### About this task
Reproduce all entries precisely, down to the last character.

======== Records shown

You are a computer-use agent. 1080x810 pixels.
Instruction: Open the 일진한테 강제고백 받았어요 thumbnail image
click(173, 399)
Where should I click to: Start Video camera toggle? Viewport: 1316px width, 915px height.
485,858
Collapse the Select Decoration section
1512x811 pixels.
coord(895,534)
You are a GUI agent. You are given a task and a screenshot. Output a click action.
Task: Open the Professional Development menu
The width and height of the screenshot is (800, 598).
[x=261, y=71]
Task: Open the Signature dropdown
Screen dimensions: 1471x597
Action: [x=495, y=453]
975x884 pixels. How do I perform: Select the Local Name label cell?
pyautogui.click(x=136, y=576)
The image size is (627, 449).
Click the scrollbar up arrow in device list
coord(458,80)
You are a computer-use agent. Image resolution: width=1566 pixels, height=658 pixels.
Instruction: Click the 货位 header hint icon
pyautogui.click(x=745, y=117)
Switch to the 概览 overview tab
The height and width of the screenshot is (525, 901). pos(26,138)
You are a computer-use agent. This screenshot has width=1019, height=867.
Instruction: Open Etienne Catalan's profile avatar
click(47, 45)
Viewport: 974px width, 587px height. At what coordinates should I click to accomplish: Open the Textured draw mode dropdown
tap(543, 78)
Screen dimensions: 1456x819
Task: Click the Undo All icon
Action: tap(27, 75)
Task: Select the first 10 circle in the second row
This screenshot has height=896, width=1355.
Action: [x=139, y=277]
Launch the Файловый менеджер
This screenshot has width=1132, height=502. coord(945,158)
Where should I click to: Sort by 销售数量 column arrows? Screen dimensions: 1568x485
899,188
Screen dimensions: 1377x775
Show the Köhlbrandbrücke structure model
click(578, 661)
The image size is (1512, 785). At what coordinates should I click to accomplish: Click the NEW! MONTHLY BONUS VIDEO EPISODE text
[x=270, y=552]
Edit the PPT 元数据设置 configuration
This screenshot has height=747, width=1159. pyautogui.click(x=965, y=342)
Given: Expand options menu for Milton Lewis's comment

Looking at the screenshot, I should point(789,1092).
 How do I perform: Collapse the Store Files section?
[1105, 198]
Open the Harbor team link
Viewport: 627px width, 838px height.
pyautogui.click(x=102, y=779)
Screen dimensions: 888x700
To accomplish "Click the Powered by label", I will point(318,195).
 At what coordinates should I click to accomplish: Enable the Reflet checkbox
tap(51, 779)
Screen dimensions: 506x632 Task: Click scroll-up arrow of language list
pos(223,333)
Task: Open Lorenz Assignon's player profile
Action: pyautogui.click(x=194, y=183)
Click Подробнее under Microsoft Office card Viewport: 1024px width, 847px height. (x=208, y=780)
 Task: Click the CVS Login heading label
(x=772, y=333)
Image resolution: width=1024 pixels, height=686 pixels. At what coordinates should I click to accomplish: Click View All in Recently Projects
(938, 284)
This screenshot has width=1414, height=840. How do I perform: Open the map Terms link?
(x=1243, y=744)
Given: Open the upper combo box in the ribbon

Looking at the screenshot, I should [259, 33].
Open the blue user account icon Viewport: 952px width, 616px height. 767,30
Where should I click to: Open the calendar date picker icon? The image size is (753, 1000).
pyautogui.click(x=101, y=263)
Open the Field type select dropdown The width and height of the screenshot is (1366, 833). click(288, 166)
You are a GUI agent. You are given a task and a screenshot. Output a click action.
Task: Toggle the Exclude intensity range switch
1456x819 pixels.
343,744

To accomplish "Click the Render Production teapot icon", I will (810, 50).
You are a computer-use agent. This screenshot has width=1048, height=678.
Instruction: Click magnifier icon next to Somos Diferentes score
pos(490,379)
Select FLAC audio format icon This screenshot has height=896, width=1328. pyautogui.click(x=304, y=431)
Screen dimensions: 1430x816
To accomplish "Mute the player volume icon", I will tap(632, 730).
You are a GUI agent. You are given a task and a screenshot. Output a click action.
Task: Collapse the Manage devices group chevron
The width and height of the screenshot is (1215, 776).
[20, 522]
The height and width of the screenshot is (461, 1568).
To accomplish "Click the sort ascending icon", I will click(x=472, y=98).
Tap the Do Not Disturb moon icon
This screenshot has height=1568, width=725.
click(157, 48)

================

### The completed task
You are a computer-use agent. 1080x810 pixels.
Instruction: Open the 일진한테 강제고백 받았어요 thumbnail image
click(173, 399)
Where should I click to: Start Video camera toggle? Viewport: 1316px width, 915px height.
485,858
Collapse the Select Decoration section
1512x811 pixels.
coord(895,534)
You are a GUI agent. You are given a task and a screenshot. Output a click action.
Task: Open the Professional Development menu
The width and height of the screenshot is (800, 598).
[x=261, y=71]
Task: Open the Signature dropdown
Screen dimensions: 1471x597
Action: [x=495, y=453]
975x884 pixels. How do I perform: Select the Local Name label cell?
pyautogui.click(x=136, y=576)
The image size is (627, 449).
Click the scrollbar up arrow in device list
coord(458,80)
You are a computer-use agent. Image resolution: width=1566 pixels, height=658 pixels.
Instruction: Click the 货位 header hint icon
pyautogui.click(x=745, y=117)
Switch to the 概览 overview tab
The height and width of the screenshot is (525, 901). pos(26,138)
You are a computer-use agent. This screenshot has width=1019, height=867.
Instruction: Open Etienne Catalan's profile avatar
click(47, 45)
Viewport: 974px width, 587px height. At what coordinates should I click to accomplish: Open the Textured draw mode dropdown
tap(543, 78)
Screen dimensions: 1456x819
Task: Click the Undo All icon
Action: tap(27, 75)
Task: Select the first 10 circle in the second row
This screenshot has height=896, width=1355.
Action: [x=139, y=277]
Launch the Файловый менеджер
This screenshot has width=1132, height=502. coord(945,158)
Where should I click to: Sort by 销售数量 column arrows? Screen dimensions: 1568x485
899,188
Screen dimensions: 1377x775
Show the Köhlbrandbrücke structure model
click(578, 661)
The image size is (1512, 785). At what coordinates should I click to accomplish: Click the NEW! MONTHLY BONUS VIDEO EPISODE text
[x=270, y=552]
Edit the PPT 元数据设置 configuration
This screenshot has height=747, width=1159. pyautogui.click(x=965, y=342)
Given: Expand options menu for Milton Lewis's comment

Looking at the screenshot, I should point(789,1092).
 How do I perform: Collapse the Store Files section?
[1105, 198]
Open the Harbor team link
Viewport: 627px width, 838px height.
pyautogui.click(x=102, y=779)
Screen dimensions: 888x700
To accomplish "Click the Powered by label", I will point(318,195).
 At what coordinates should I click to accomplish: Enable the Reflet checkbox
tap(51, 779)
Screen dimensions: 506x632 Task: Click scroll-up arrow of language list
pos(223,333)
Task: Open Lorenz Assignon's player profile
Action: pyautogui.click(x=194, y=183)
Click Подробнее under Microsoft Office card Viewport: 1024px width, 847px height. (x=208, y=780)
 Task: Click the CVS Login heading label
(x=772, y=333)
Image resolution: width=1024 pixels, height=686 pixels. At what coordinates should I click to accomplish: Click View All in Recently Projects
(938, 284)
This screenshot has width=1414, height=840. How do I perform: Open the map Terms link?
(x=1243, y=744)
Given: Open the upper combo box in the ribbon

Looking at the screenshot, I should [259, 33].
Open the blue user account icon Viewport: 952px width, 616px height. 767,30
Where should I click to: Open the calendar date picker icon? The image size is (753, 1000).
pyautogui.click(x=101, y=263)
Open the Field type select dropdown The width and height of the screenshot is (1366, 833). click(288, 166)
You are a GUI agent. You are given a task and a screenshot. Output a click action.
Task: Toggle the Exclude intensity range switch
1456x819 pixels.
343,744

To accomplish "Click the Render Production teapot icon", I will (810, 50).
You are a computer-use agent. This screenshot has width=1048, height=678.
Instruction: Click magnifier icon next to Somos Diferentes score
pos(490,379)
Select FLAC audio format icon This screenshot has height=896, width=1328. pyautogui.click(x=304, y=431)
Screen dimensions: 1430x816
To accomplish "Mute the player volume icon", I will tap(632, 730).
You are a GUI agent. You are given a task and a screenshot. Output a click action.
Task: Collapse the Manage devices group chevron
The width and height of the screenshot is (1215, 776).
[20, 522]
The height and width of the screenshot is (461, 1568).
To accomplish "Click the sort ascending icon", I will click(x=472, y=98).
Tap the Do Not Disturb moon icon
This screenshot has height=1568, width=725.
click(157, 48)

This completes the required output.